#### The request:
Could you write out the material below again, line for line and word for word, with nothing changed?

#### Entries:
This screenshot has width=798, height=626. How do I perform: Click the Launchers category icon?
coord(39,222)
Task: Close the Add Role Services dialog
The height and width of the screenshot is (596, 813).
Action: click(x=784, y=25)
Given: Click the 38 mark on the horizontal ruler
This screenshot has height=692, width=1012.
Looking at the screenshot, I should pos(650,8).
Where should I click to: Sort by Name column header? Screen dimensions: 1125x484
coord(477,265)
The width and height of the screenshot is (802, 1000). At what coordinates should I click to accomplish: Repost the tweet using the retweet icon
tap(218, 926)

#### Complete output:
This screenshot has width=798, height=626. How do I perform: Click the Launchers category icon?
coord(39,222)
Task: Close the Add Role Services dialog
The height and width of the screenshot is (596, 813).
Action: click(x=784, y=25)
Given: Click the 38 mark on the horizontal ruler
This screenshot has height=692, width=1012.
Looking at the screenshot, I should pos(650,8).
Where should I click to: Sort by Name column header? Screen dimensions: 1125x484
coord(477,265)
The width and height of the screenshot is (802, 1000). At what coordinates should I click to accomplish: Repost the tweet using the retweet icon
tap(218, 926)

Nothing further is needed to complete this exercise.